- _Task requirements_: For this task, extract exactly the lines of the data below, from the line containing "The width and" through the last one, with pictures left out.

[Stored data entries]
=====

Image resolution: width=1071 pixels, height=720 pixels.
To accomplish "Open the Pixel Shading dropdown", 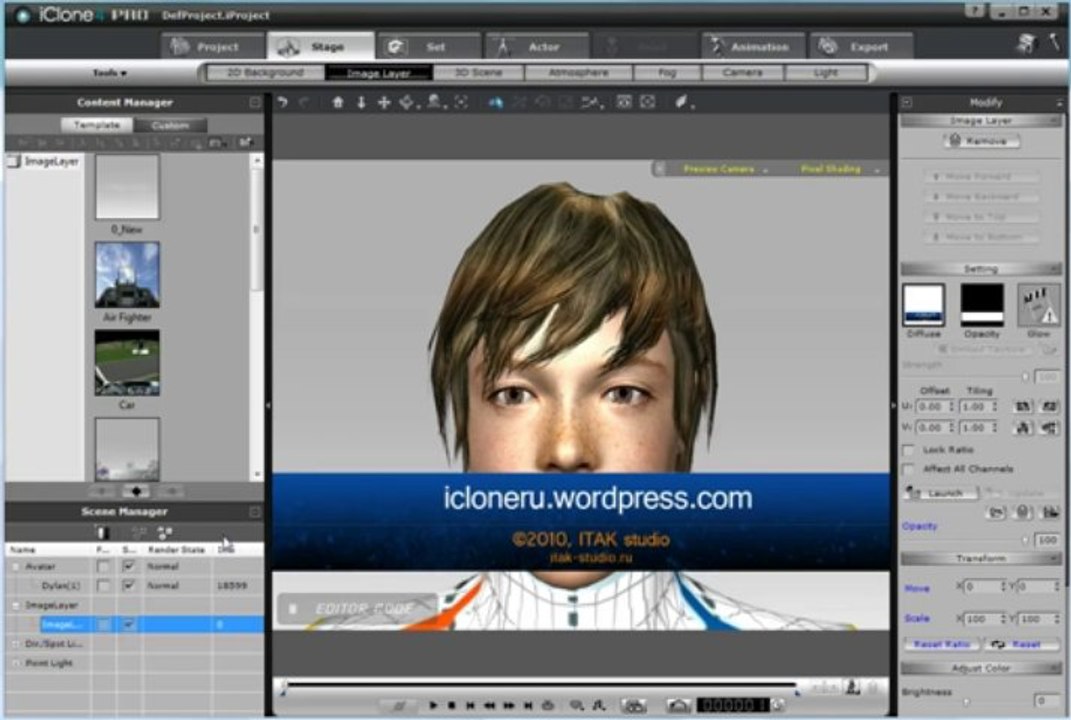I will coord(835,169).
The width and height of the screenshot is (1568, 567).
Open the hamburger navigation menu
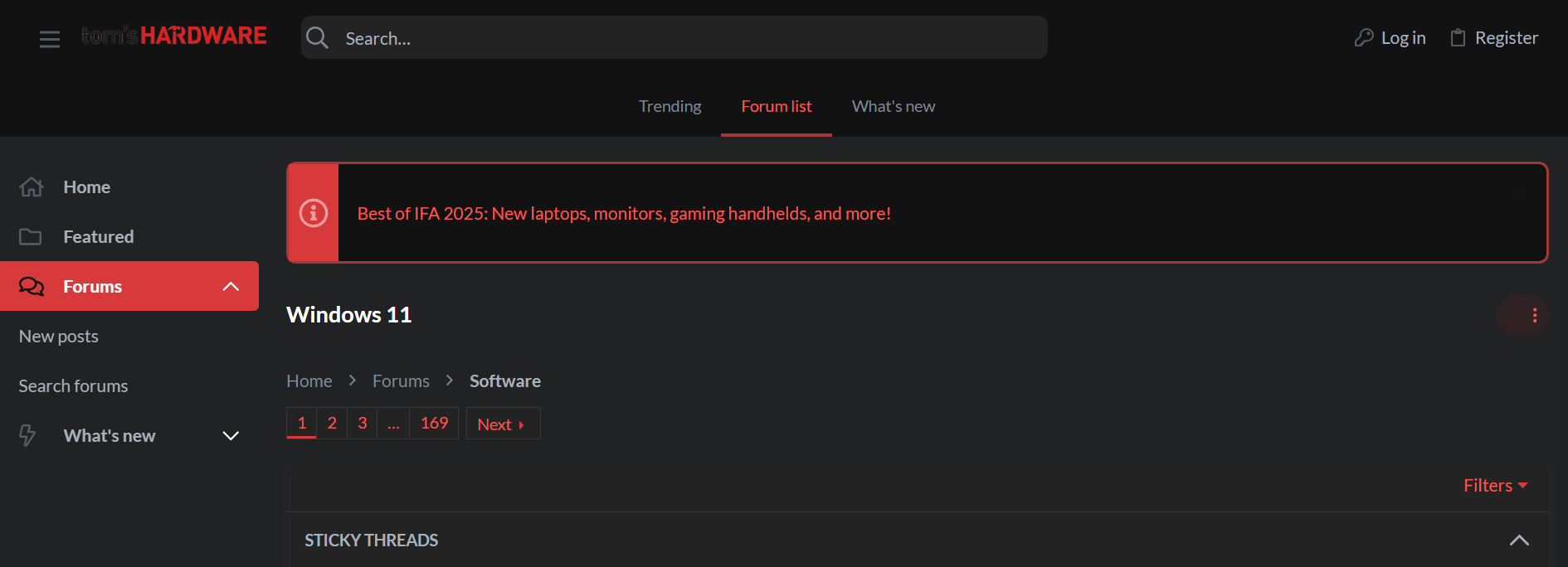[50, 38]
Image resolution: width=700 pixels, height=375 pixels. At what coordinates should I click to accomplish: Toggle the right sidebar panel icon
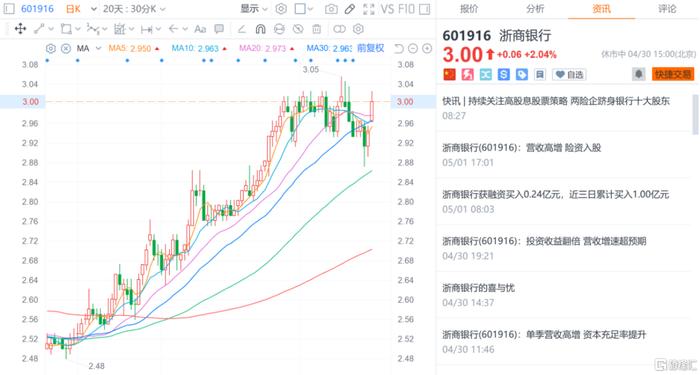tap(425, 9)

=====

- _Task solution_:
The width and height of the screenshot is (1568, 567).
Open the hamburger navigation menu
[50, 38]
Image resolution: width=700 pixels, height=375 pixels. At what coordinates should I click to accomplish: Toggle the right sidebar panel icon
tap(425, 9)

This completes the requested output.